### PASSAGE TO READ ###

Discussed in this essay:
Slash, by Slash with Anthony Bozza. It Books. 480 pages. $16.99
It’s So Easy: And Other Lies, by Duff McKagan. Touchstone. 384 pages. $17.
My Appetite for Destruction: Sex & Drugs & Guns N’ Roses, by Steven Adler with Lawrence J. Spagnola. 304 pages. It Books. $17.99
Watch You Bleed: The Saga of Guns N’ Roses, by Stephen Davis. Avery. 480 pages. $17.
W.A.R.: The Unauthorized Biography of William Axl Rose, by Mick Wall. St. Martin’s Griffin. 384 pages. $19.99
The original recording lineup of Guns N’ Roses — rhythm-guitar player Izzy Stradlin, bassist Duff McKagan, lead guitarist Slash, drummer Steven Adler, and singer Axl Rose — released a total of eighty minutes and nineteen seconds of original music: twelve songs on Appetite for Destruction, the band’s 1987 debut album; four more on GN’R Lies, which was released the following year; and one final song, “Civil War,” on a 1990 compilation album. Appetite for Destruction, Guns’ creative and commercial peak, has sold more than 21 million copies — it remains the best-selling American debut album in history — and Lies another 7 million. It is difficult to think of another rock act that became so influential and popular while producing so little music.
Despite the reunion tour that kicked off last month — Axl, Slash, and Duff are back together onstage for the first time since 1993 — Guns as a vital, creative force has been spent for more than a quarter-century. The story of the band’s rise and what virtually everyone besides Axl Rose considers a great fall has now been documented in several biographies and memoirs. Duff, Adler, and Slash have all written, or had ghostwritten, their version of events. These accounts, along with several books by rock journalists — in particular those by Stephen Davis and Mick Wall, a onetime Guns confidant — make it possible to tease out the story of a band that was, for a time, that rarest of parlays: one of the most popular rock and roll groups in the world, and arguably the best.

### EXERCISE DATA ###

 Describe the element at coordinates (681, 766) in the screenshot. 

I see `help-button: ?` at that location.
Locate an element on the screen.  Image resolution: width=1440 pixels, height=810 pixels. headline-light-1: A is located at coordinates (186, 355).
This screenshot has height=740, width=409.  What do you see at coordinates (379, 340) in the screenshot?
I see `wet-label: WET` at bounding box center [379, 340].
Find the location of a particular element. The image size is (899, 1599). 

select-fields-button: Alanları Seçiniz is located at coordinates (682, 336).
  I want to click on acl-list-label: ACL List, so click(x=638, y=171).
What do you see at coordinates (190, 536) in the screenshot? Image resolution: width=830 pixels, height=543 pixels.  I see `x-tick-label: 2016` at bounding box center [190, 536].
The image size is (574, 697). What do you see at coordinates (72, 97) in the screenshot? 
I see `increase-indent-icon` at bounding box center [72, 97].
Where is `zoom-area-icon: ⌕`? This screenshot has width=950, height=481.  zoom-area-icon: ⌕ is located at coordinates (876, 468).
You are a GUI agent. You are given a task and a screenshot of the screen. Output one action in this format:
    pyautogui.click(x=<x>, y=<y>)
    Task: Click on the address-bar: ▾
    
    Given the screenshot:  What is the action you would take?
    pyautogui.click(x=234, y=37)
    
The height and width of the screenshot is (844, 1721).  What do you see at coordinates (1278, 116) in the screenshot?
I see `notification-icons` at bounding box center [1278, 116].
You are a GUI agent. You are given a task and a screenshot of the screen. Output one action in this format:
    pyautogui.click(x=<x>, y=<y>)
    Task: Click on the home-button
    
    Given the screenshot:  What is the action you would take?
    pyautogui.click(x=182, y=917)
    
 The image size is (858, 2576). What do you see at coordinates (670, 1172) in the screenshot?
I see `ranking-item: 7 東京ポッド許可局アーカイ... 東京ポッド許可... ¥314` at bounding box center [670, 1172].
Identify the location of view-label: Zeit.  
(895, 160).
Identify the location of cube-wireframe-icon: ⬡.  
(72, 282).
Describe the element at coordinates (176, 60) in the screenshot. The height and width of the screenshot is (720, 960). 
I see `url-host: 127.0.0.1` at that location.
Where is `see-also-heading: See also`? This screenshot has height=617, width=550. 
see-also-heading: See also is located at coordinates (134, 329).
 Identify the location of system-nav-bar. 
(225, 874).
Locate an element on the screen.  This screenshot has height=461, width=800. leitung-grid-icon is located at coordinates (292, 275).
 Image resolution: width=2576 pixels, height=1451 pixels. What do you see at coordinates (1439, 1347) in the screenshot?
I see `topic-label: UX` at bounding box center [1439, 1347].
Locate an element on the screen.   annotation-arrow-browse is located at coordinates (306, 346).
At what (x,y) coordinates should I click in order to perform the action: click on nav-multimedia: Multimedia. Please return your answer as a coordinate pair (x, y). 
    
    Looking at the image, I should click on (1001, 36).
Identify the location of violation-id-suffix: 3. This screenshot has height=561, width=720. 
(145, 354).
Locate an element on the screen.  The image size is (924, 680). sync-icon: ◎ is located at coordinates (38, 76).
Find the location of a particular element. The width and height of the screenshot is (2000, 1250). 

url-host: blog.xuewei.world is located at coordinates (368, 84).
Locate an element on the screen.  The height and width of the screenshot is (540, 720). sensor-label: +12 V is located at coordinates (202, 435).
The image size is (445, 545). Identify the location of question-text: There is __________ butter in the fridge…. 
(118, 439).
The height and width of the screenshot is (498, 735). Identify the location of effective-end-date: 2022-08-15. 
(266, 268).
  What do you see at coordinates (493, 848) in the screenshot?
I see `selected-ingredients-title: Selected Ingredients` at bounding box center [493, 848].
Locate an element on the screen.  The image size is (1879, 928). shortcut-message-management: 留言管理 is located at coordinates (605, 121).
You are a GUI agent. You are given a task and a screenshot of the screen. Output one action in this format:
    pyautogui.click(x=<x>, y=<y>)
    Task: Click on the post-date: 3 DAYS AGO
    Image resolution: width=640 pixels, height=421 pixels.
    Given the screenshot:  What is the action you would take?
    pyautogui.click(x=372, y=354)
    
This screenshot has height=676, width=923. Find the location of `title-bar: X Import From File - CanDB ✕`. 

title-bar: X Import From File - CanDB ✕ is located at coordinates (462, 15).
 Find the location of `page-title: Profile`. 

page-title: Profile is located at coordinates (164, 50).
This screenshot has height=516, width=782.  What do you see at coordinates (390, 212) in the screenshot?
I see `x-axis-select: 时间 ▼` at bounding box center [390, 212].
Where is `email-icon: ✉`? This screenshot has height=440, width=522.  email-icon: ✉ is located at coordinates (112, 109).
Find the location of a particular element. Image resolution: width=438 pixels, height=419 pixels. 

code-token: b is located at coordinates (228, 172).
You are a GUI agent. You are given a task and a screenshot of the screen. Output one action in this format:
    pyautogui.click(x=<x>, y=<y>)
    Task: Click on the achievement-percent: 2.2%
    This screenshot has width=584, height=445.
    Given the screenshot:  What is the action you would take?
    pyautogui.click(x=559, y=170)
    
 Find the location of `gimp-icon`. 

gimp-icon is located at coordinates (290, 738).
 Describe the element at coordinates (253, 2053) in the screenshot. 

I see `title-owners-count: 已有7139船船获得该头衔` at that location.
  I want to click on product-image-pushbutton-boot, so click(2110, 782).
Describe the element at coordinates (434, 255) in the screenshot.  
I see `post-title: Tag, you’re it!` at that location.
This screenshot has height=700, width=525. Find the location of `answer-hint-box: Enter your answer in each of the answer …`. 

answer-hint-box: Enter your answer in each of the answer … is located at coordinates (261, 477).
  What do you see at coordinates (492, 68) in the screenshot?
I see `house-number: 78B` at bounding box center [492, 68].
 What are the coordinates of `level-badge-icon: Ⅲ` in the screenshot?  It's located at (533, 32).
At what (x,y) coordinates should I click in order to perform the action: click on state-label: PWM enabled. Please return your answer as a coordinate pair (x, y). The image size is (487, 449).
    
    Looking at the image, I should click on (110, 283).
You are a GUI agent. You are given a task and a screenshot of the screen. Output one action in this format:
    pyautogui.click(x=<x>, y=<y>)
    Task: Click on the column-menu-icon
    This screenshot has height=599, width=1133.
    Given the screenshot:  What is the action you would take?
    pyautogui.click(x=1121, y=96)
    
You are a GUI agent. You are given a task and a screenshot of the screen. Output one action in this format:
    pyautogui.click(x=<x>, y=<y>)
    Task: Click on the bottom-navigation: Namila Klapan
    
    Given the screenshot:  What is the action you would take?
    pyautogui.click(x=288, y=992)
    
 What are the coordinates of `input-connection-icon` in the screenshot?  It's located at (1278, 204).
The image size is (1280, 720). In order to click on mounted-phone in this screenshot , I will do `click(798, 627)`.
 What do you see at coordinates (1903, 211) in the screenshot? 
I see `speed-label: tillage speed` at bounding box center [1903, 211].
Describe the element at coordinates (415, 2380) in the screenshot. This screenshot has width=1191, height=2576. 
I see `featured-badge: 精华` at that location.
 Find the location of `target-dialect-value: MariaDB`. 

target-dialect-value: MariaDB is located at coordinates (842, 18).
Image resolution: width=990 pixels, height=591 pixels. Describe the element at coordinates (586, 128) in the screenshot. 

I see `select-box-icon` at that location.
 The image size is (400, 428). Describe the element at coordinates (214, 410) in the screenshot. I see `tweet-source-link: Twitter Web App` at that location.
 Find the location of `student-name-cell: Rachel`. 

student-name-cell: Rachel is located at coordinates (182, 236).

###

TASK SET
**a)** According to the Guns N' Roses essay, how many copies has Appetite for Destruction sold?
**b)** From the Guns N' Roses essay, set down the passage that begins at the words "Discussed in this" and stops after the words "480 pages. $17.".
**c)** Summarize the Guns N' Roses essay in two sentences.

RESPONSES BY ITEM NUMBER
**a)** More than 21 million copies.

**b)**
Discussed in this essay:
Slash, by Slash with Anthony Bozza. It Books. 480 pages. $16.99
It’s So Easy: And Other Lies, by Duff McKagan. Touchstone. 384 pages. $17.
My Appetite for Destruction: Sex & Drugs & Guns N’ Roses, by Steven Adler with Lawrence J. Spagnola. 304 pages. It Books. $17.99
Watch You Bleed: The Saga of Guns N’ Roses, by Stephen Davis. Avery. 480 pages. $17.

**c)** The original lineup of Guns N' Roses released only about eighty minutes of original music, yet Appetite for Destruction, its 1987 debut, has sold more than 21 million copies and remains the best-selling American debut album in history. Although Axl, Slash, and Duff have reunited onstage, the band has long been spent as a creative force, and its rise and fall is now documented in memoirs by band members and in books by rock journalists such as Stephen Davis and Mick Wall.